Bakan Akar'dan Ermenistan'a çağrı

Bakan Akar, Ankara Bilim Üniversitesi tarafından düzenlenen "1915 Ermeni Olayları Konusunda Politika Metni Üretme Çalıştayı"na katıldı.

Devlet ve millet olarak tarih boyunca birçok zorluğun üstesinden gelindiğini belirten Akar, Kahramanmaraş merkezli depremlerin de birlik ve beraberlik içinde aşılacağını, Türkiye Yüzyılı'na umutla ve güvenle yürüyeceklerini söyledi.

1915 Ermeni Olaylarının aydınlatılması için konuya çeşitli perspektiflerden yaklaşılmasının önemine işaret eden Hulusi Akar, meselenin ön yargılardan uzak bir şekilde aydınlatılması için üçüncü taraf ülkelerin arşivleri ve döneme ilişkin gözlemlerinin de önemli bir yer tuttuğunu anlattı.

Milli Savunma Bakanı Akar, konuyla ilgili ABD arşivlerinde gerçekleştirdiği incelemelerin yer aldığı "Harbord Askeri Heyeti Raporu"na yönelik Boğaziçi Üniversitesinde doktora çalışması yaptığını hatırlatarak, geçmişte Osmanlı topraklarında faaliyet gösteren batılı misyonerlerin sıkı ilişki içinde oldukları ve bağımsızlığa teşvik ettikleri radikal Ermeni grupları kendileri için yararlı bir araç olarak gördüğünü ve kullandığını kaydetti.
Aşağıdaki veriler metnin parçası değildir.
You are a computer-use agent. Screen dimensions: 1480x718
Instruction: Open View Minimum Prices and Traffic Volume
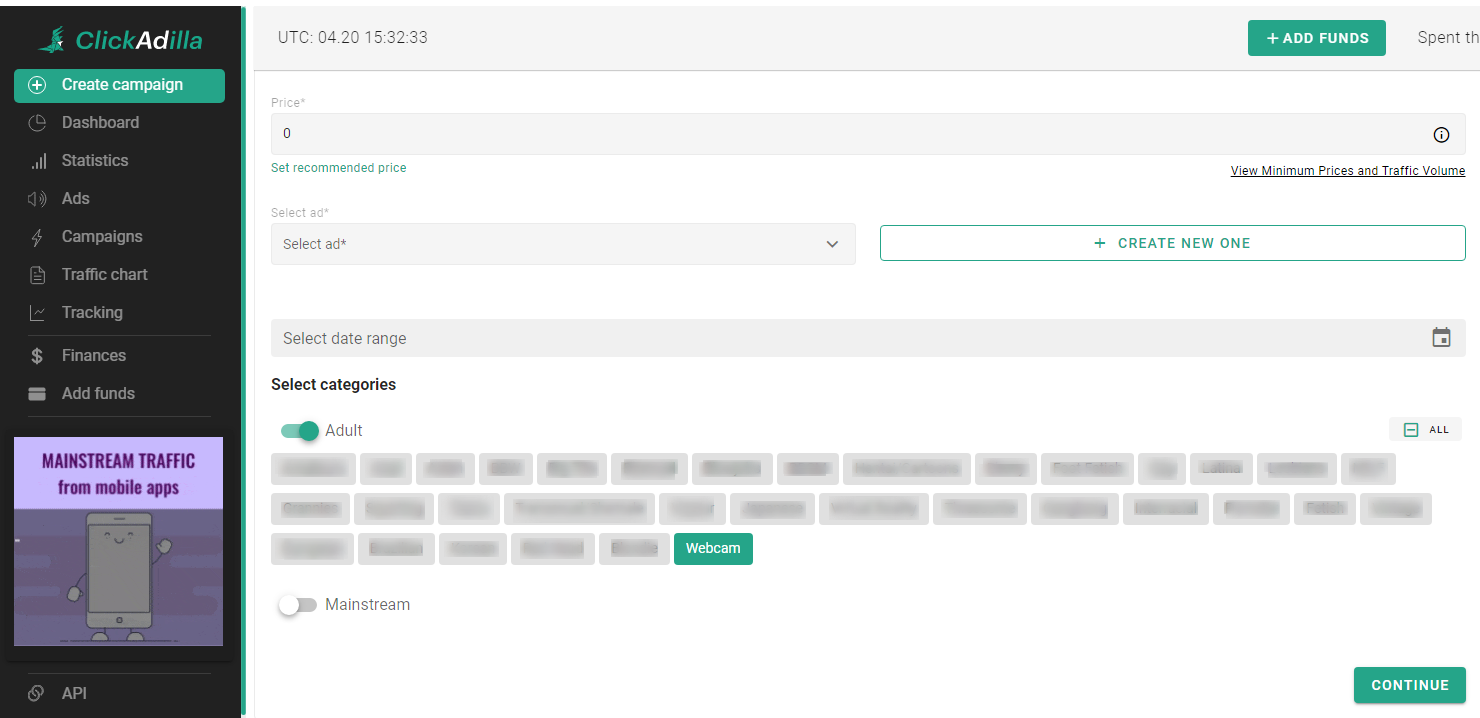click(1347, 171)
Osmanlı idaresinde "Millet-i Sadıka" olarak yaşayan Ermenilerin, başlangıçta bu girişimleri desteklemediklerine dikkati çeken Akar, "Özellikle ABD, İngiltere, Fransa ve Rusya gibi büyük güçlerin, Ermenileri kendi menfaatleri doğrultusunda kışkırtmaları 'Ermeni Sorunu'nu ortaya çıkarmıştır." diye konuştu.

Bakan Akar, Ermeni çetelerinin gerçekleştirdikleri terör faaliyetlerine rağmen bu eylemlerin masum ve mazlum olarak gösterildiğini ifade ederek, "Yaşanan olaylar, Ermenilerin propagandaları sonucu batı kamuoyunda sözde Ermeni katliamı olarak çarpıtılmıştır. Ermenilerin tek taraflı propagandalarının etkisiyle, Osmanlı Devleti hakkında olumsuz portre çizilirken, Ermenilerin Türklere yönelik katliamları ise göz ardı edilmiştir." değerlendirmesinde bulundu.

 "ERMENİ ÇETELERİ, OSMANLI ORDUSUNU ARKADAN VURMUŞTUR"

Birinci Dünya Savaşı yıllarında Ermeni isyanlarının hat safhaya çıktığını hatırlatan Akar, şöyle devam etti:

"Ermeni çeteleri, Ruslarla işbirliği yaparak Osmanlı ordusunu arkadan vurmuştur. Bu da bir gerçektir. Bunun üzerine Osmanlı Devleti, 24 Nisan 1915'te Ermeni komitalarını kapatıp önde gelen yöneticilerini tutuklamış, 27 Mayıs'ta ise Muvakkat Sevk ve İskan Kanunu çıkartarak, Doğu Anadolu'da yaşayan Ermenilerin ülkenin diğer bölgelerine sevk ve iskanını gerçekleştirmek durumunda kalmıştır. Bu bir mecburiyet, son derece gerçekçi bir uygulamadır."

Birinci Dünya Savaşı'nda Osmanlı Devleti'nin yenilmesiyle ortaya çıkan tabloda büyük güçlerin, kendi çıkarları doğrultusunda bölgede nüfuz ve hakimiyetlerini tesis etmeye çalıştığını anlatan Hulusi Akar, şunları kaydetti:

"Ermeniler ise Osmanlı topraklarının bir bölümünü de içine alacak şekilde Büyük Ermenistan kurmayı amaçlamıştır. Ermeniler, büyük güçlerin desteğini alabilmek için her türlü manipülasyon ve propagandaya başvurarak yoğun lobi faaliyetleri yürütmüşlerdir. Birinci Dünya Savaşı sonrası, ABD'deki lobi gruplarından destek alan Ermeniler, İngiltere'nin de teşvikiyle kurulması planlanan Büyük Ermenistan için ABD mandasını talep etmişlerdir. Ermeni lobisinin baskı ve girişimlerinin yanı sıra bölgedeki ABD çıkarlarını genişletmek isteyen Başkan Wilson, Ermeni iddialarını araştırmak için Türkiye'ye bir heyet göndermeye karar vermiştir."